**Material supplied**:
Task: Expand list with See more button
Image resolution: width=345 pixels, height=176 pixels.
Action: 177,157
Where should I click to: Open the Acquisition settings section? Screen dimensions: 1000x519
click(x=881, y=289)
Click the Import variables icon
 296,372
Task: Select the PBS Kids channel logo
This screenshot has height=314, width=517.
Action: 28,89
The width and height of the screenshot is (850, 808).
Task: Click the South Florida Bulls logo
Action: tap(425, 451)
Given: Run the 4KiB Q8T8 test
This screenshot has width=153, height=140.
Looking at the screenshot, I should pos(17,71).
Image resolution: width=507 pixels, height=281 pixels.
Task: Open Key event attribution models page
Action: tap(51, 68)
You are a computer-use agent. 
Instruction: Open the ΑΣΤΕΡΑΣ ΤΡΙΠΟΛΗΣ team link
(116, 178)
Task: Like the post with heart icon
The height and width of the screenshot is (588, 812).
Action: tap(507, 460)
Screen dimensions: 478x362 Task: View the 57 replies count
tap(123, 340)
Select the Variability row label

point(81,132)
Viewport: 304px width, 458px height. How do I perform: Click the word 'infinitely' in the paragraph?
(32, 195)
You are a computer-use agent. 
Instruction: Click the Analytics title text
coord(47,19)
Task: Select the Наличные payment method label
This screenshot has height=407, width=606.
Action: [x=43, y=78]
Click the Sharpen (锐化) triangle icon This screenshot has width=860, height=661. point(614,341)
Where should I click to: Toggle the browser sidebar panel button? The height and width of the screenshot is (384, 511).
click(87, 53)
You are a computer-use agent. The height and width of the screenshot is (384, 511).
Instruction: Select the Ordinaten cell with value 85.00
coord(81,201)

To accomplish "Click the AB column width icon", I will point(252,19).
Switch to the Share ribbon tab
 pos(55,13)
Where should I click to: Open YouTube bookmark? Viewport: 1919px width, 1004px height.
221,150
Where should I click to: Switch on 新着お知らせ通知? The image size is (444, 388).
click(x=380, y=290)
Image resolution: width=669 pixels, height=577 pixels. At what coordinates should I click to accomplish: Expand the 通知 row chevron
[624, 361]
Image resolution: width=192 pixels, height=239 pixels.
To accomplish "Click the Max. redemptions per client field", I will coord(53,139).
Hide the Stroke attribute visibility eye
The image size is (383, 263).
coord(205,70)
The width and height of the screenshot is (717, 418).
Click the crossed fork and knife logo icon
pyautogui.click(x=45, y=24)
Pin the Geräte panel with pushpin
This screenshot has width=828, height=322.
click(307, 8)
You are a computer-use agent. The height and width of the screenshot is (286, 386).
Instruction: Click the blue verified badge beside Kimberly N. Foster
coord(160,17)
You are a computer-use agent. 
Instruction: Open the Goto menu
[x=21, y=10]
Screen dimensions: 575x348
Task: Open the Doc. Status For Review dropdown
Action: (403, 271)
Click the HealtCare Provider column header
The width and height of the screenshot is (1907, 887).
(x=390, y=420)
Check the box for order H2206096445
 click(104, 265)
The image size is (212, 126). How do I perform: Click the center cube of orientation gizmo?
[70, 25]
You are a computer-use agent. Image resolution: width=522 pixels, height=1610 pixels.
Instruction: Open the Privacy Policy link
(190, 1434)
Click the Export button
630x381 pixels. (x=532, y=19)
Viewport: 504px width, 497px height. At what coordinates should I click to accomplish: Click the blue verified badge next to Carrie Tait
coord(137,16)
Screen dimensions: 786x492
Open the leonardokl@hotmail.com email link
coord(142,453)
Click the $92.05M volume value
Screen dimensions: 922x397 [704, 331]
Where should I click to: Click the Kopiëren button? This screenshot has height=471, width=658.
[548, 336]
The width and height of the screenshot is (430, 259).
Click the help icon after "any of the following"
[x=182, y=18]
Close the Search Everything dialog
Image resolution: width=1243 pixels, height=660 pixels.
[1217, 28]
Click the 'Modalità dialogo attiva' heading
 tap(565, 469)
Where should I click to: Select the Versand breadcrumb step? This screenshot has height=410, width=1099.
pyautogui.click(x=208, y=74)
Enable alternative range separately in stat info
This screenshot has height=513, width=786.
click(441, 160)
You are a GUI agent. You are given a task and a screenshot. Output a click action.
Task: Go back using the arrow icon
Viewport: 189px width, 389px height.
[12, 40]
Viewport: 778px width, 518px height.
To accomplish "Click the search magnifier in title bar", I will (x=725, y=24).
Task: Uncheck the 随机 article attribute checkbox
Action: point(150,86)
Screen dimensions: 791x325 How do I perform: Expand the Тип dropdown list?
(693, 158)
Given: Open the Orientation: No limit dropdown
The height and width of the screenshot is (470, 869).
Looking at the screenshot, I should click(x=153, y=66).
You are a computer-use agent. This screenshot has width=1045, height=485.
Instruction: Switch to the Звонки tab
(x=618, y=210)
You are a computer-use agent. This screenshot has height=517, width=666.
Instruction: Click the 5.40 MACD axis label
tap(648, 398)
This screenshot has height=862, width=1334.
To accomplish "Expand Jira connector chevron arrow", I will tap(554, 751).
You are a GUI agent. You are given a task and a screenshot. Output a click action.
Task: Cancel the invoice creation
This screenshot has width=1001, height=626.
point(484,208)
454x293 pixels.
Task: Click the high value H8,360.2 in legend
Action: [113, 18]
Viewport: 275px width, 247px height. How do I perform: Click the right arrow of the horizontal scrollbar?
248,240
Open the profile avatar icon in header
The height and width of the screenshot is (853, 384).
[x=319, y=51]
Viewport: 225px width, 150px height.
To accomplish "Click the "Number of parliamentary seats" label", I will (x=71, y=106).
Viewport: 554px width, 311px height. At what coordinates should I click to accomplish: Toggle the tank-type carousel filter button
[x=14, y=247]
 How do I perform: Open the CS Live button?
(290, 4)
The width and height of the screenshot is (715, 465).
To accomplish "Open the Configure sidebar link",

**Work request**: Exactly as they appear above, the records are to be transcribed in full.

**Completed task**:
Task: Expand list with See more button
Image resolution: width=345 pixels, height=176 pixels.
Action: 177,157
Where should I click to: Open the Acquisition settings section? Screen dimensions: 1000x519
click(x=881, y=289)
Click the Import variables icon
 296,372
Task: Select the PBS Kids channel logo
This screenshot has height=314, width=517.
Action: 28,89
The width and height of the screenshot is (850, 808).
Task: Click the South Florida Bulls logo
Action: tap(425, 451)
Given: Run the 4KiB Q8T8 test
This screenshot has width=153, height=140.
Looking at the screenshot, I should pos(17,71).
Image resolution: width=507 pixels, height=281 pixels.
Task: Open Key event attribution models page
Action: tap(51, 68)
You are a computer-use agent. 
Instruction: Open the ΑΣΤΕΡΑΣ ΤΡΙΠΟΛΗΣ team link
(116, 178)
Task: Like the post with heart icon
The height and width of the screenshot is (588, 812).
Action: tap(507, 460)
Screen dimensions: 478x362 Task: View the 57 replies count
tap(123, 340)
Select the Variability row label

point(81,132)
Viewport: 304px width, 458px height. How do I perform: Click the word 'infinitely' in the paragraph?
(32, 195)
You are a computer-use agent. 
Instruction: Click the Analytics title text
coord(47,19)
Task: Select the Наличные payment method label
This screenshot has height=407, width=606.
Action: [x=43, y=78]
Click the Sharpen (锐化) triangle icon This screenshot has width=860, height=661. point(614,341)
Where should I click to: Toggle the browser sidebar panel button? The height and width of the screenshot is (384, 511).
click(87, 53)
You are a computer-use agent. The height and width of the screenshot is (384, 511).
Instruction: Select the Ordinaten cell with value 85.00
coord(81,201)

To accomplish "Click the AB column width icon", I will point(252,19).
Switch to the Share ribbon tab
 pos(55,13)
Where should I click to: Open YouTube bookmark? Viewport: 1919px width, 1004px height.
221,150
Where should I click to: Switch on 新着お知らせ通知? The image size is (444, 388).
click(x=380, y=290)
Image resolution: width=669 pixels, height=577 pixels. At what coordinates should I click to accomplish: Expand the 通知 row chevron
[624, 361]
Image resolution: width=192 pixels, height=239 pixels.
To accomplish "Click the Max. redemptions per client field", I will coord(53,139).
Hide the Stroke attribute visibility eye
The image size is (383, 263).
coord(205,70)
The width and height of the screenshot is (717, 418).
Click the crossed fork and knife logo icon
pyautogui.click(x=45, y=24)
Pin the Geräte panel with pushpin
This screenshot has width=828, height=322.
click(307, 8)
You are a computer-use agent. The height and width of the screenshot is (286, 386).
Instruction: Click the blue verified badge beside Kimberly N. Foster
coord(160,17)
You are a computer-use agent. 
Instruction: Open the Goto menu
[x=21, y=10]
Screen dimensions: 575x348
Task: Open the Doc. Status For Review dropdown
Action: (403, 271)
Click the HealtCare Provider column header
The width and height of the screenshot is (1907, 887).
(x=390, y=420)
Check the box for order H2206096445
 click(104, 265)
The image size is (212, 126). How do I perform: Click the center cube of orientation gizmo?
[70, 25]
You are a computer-use agent. Image resolution: width=522 pixels, height=1610 pixels.
Instruction: Open the Privacy Policy link
(190, 1434)
Click the Export button
630x381 pixels. (x=532, y=19)
Viewport: 504px width, 497px height. At what coordinates should I click to accomplish: Click the blue verified badge next to Carrie Tait
coord(137,16)
Screen dimensions: 786x492
Open the leonardokl@hotmail.com email link
coord(142,453)
Click the $92.05M volume value
Screen dimensions: 922x397 [704, 331]
Where should I click to: Click the Kopiëren button? This screenshot has height=471, width=658.
[548, 336]
The width and height of the screenshot is (430, 259).
Click the help icon after "any of the following"
[x=182, y=18]
Close the Search Everything dialog
Image resolution: width=1243 pixels, height=660 pixels.
[1217, 28]
Click the 'Modalità dialogo attiva' heading
 tap(565, 469)
Where should I click to: Select the Versand breadcrumb step? This screenshot has height=410, width=1099.
pyautogui.click(x=208, y=74)
Enable alternative range separately in stat info
This screenshot has height=513, width=786.
click(441, 160)
You are a GUI agent. You are given a task and a screenshot. Output a click action.
Task: Go back using the arrow icon
Viewport: 189px width, 389px height.
[12, 40]
Viewport: 778px width, 518px height.
To accomplish "Click the search magnifier in title bar", I will (x=725, y=24).
Task: Uncheck the 随机 article attribute checkbox
Action: point(150,86)
Screen dimensions: 791x325 How do I perform: Expand the Тип dropdown list?
(693, 158)
Given: Open the Orientation: No limit dropdown
The height and width of the screenshot is (470, 869).
Looking at the screenshot, I should click(x=153, y=66).
You are a computer-use agent. This screenshot has width=1045, height=485.
Instruction: Switch to the Звонки tab
(x=618, y=210)
You are a computer-use agent. This screenshot has height=517, width=666.
Instruction: Click the 5.40 MACD axis label
tap(648, 398)
This screenshot has height=862, width=1334.
To accomplish "Expand Jira connector chevron arrow", I will tap(554, 751).
You are a GUI agent. You are given a task and a screenshot. Output a click action.
Task: Cancel the invoice creation
This screenshot has width=1001, height=626.
point(484,208)
454x293 pixels.
Task: Click the high value H8,360.2 in legend
Action: [113, 18]
Viewport: 275px width, 247px height. How do I perform: Click the right arrow of the horizontal scrollbar?
248,240
Open the profile avatar icon in header
The height and width of the screenshot is (853, 384).
[x=319, y=51]
Viewport: 225px width, 150px height.
To accomplish "Click the "Number of parliamentary seats" label", I will (x=71, y=106).
Viewport: 554px width, 311px height. At what coordinates should I click to accomplish: Toggle the tank-type carousel filter button
[x=14, y=247]
 How do I perform: Open the CS Live button?
(290, 4)
The width and height of the screenshot is (715, 465).
To accomplish "Open the Configure sidebar link",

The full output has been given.